Die Klägerin beantragt in ihrer Revisionsbeantwortung, das Rechtsmittel als unzulässig zurückzuweisen, allenfalls dem Revisionsrekurs nicht Folge zu geben.

Der Revisionsrekurs ist zulässig (§§ 528 Abs 2, 502 Abs 4 Z 1 ZPO), aber nicht gerechtfertigt.

Der Beklagte führt in seinem Rechtsmittel aus, selbst wenn man der Rechtsansicht des Rekursgerichts folge und von einer wirksam zustandegekommenen und urkundlich nachgewiesenen Gerichtsstandsvereinbarung im Sinne des § 104 JN ausgehe, fehle es entgegen der Ansicht des Rekursgerichts im gegenständlichen Fall an der inländischen Gerichtsbarkeit und wäre allein aus diesem Grund das Klagebegehren zurückzuweisen. Im vorliegenden Rechtsstreit fehle es an jeglicher Inlandsbeziehung, die als maßgebliche Kriterien für eine Anknüpfung zur Begründung der inländischen Gerichtsbarkeit in Betracht komme. Mangels einer hinreichend engen Inlandsbeziehung sei selbst im Falle einer rechtswirksam zustandegekommenen Gerichtsstandsvereinbarung des Landesgerichts Salzburg eine inländische Gerichtsbarkeit für diesen Rechtsstreit nicht gegeben und mangels dieser Prozeßvoraussetzung das Klagebegehren aus diesem Grund zurückzuweisen.

Diesen Ausführungen kann nicht gefolgt werden.

Bezüglich des wirksamen Zustandekommens der gegenständlichen Gerichtsstandsvereinbarung enthält der Revisionsrekurs keine näheren Ausführungen, sodaß auf die zutreffende Begründung des Rekursgerichts verwiesen werden kann.

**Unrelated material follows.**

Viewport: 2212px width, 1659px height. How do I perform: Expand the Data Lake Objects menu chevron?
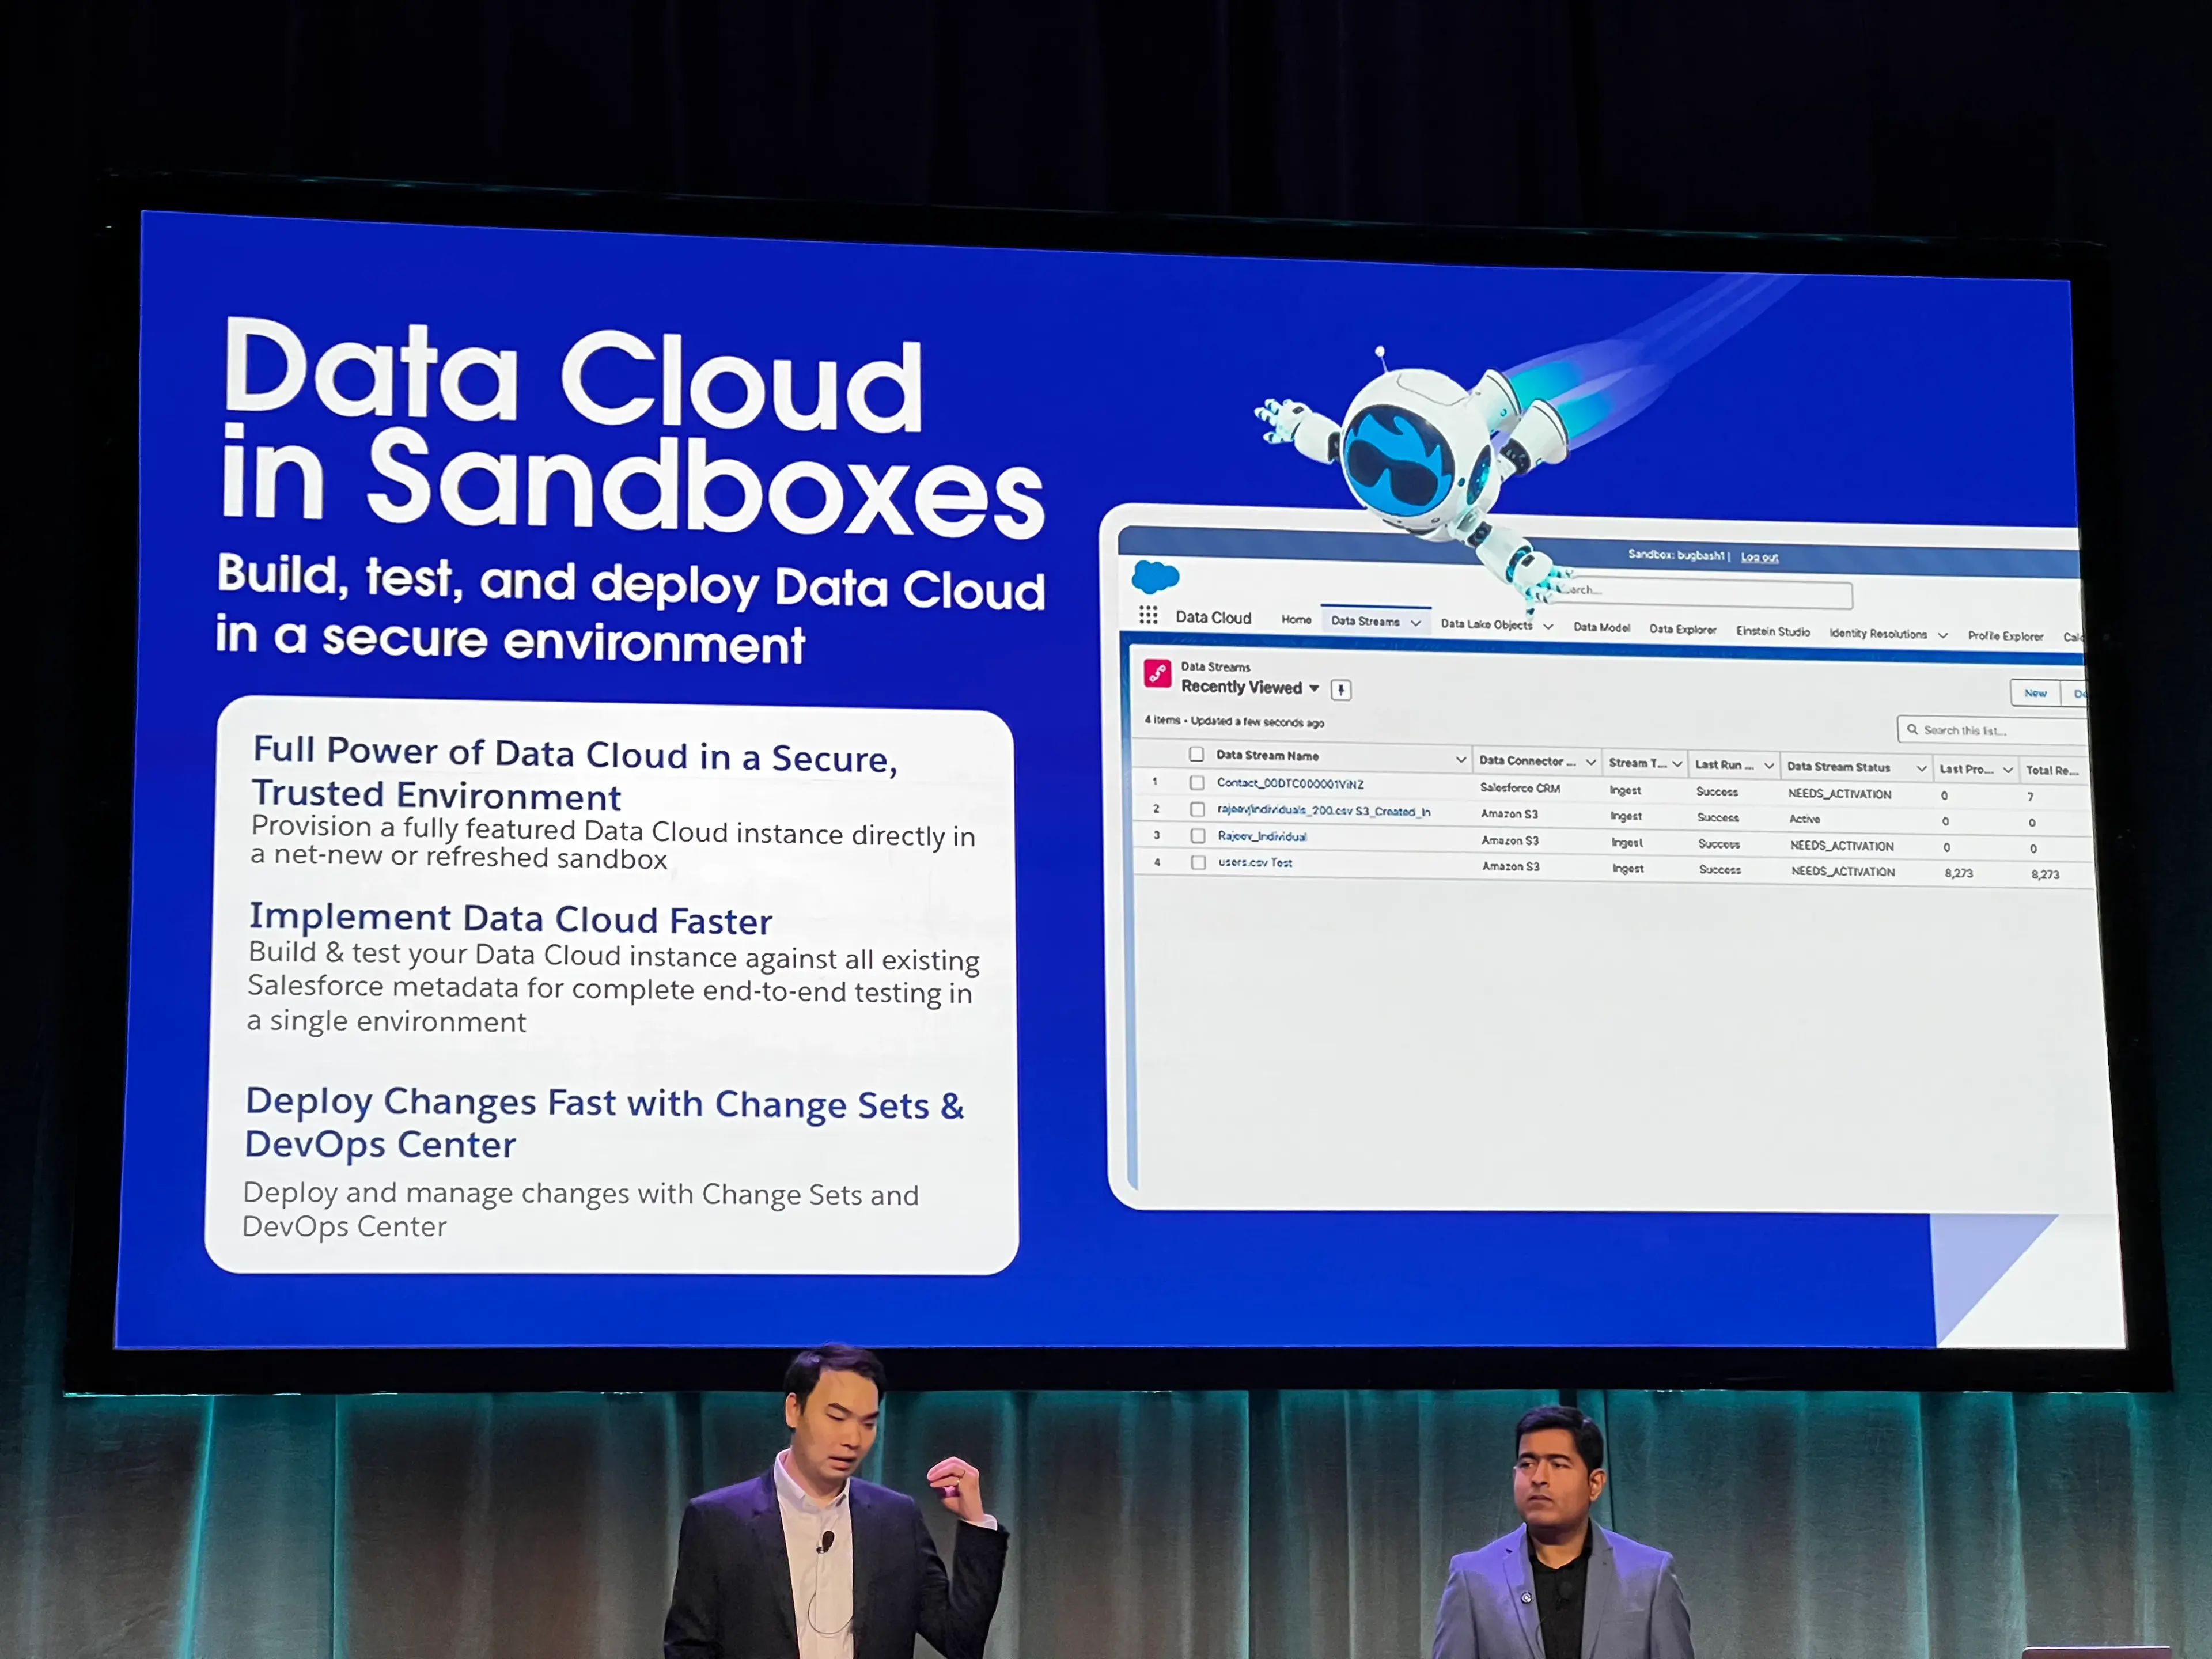pyautogui.click(x=1548, y=626)
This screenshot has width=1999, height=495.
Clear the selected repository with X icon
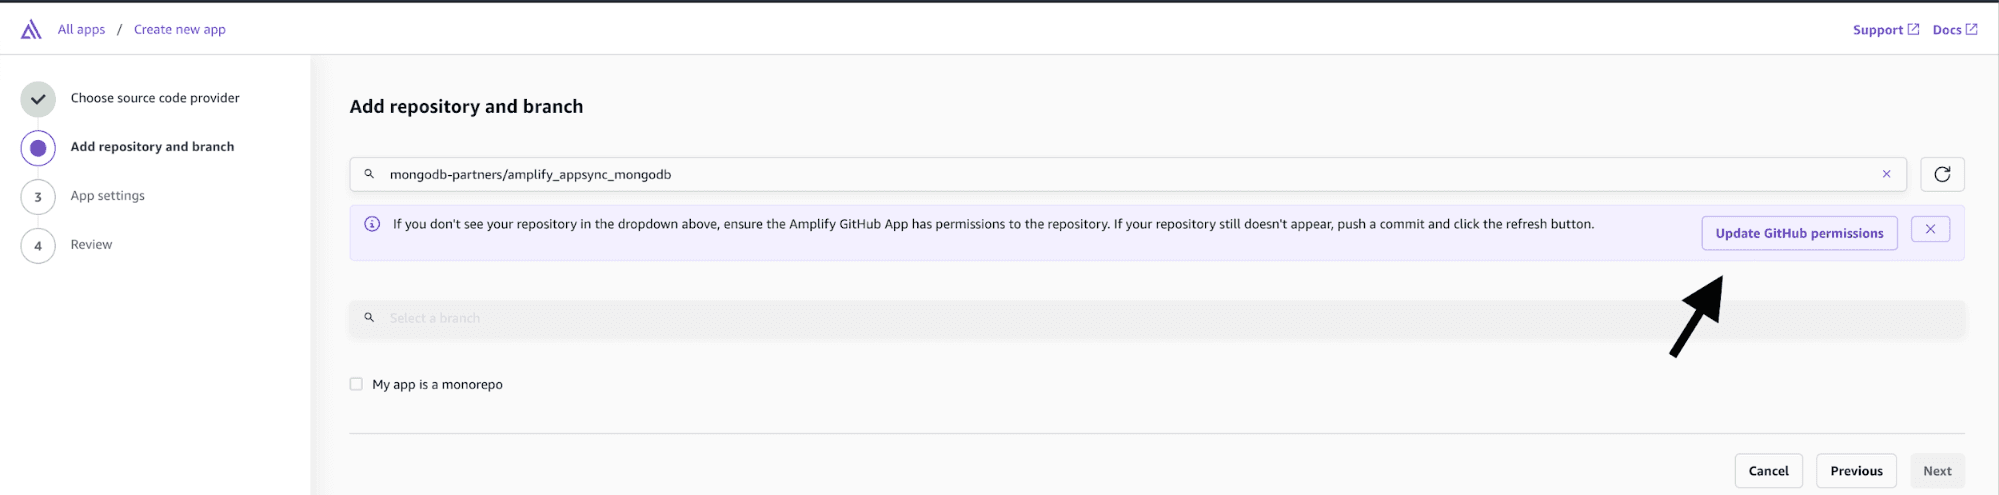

Die von der Rechtsprechung (SZ 51/34; SZ 53/124; EvBl 1979/94; EvBl 1983/21; ZfRV 1979, 277; ZfRV 1979, 205 ua) und der älteren Lehre (Pollak, System2 250; Sperl 28) vertretene Ansicht, die inländische Gerichtsbarkeit eines österreichischen Gerichts sei zu bejahen, wenn ein inländischer Gerichtsstand gegeben ist, hat nicht ungeteilte Zustimmung gefunden. Es wurde die "Indikationentheorie" entwickelt, die die inländische Gerichtsbarkeit zunächst als "indiziert" ansieht, wenn ein gesetzlicher Tatbestand der örtlichen Zuständigkeit erfüllt ist, was aber die weitere Prüfung nicht erspare, ob die durch den vorliegenden Gerichtsstand repräsentierte Inlandsbeziehung auch insgesamt für die Bejahung des inländischen Justizbedürfnisses ausreiche (vgl. die von Matscher in JBl 1983, 505 ff und in EvBl 1983/13 zitierten Lehrmeinungen von Schwimann, Hoyer und Bajons). Allerdings wurde auch in der neuesten Lehre teilweise die Ansicht vertreten, mit der Normierung der Zuständigkeit eines inländischen Gerichts habe der Gesetzgeber die ausreichende Nahebeziehung einer Rechtssache mit dem Inland vorweg festgestellt; es bedürfe keiner weiteren Voraussetzung für das Bestehen der inländischen Gerichtsbarkeit, wenn die örtliche Zuständigkeit vorhanden sei (vgl. insbesondere Matscher aaO, besonders 516; Loewe in ZfRV 1983, 184; vgl. auch Fasching, Zivilprozeßrecht Rdz 76; Holzhammer, Österreichisches Zivilprozeßrecht2 29; Kralik, ZZP 1961, 26).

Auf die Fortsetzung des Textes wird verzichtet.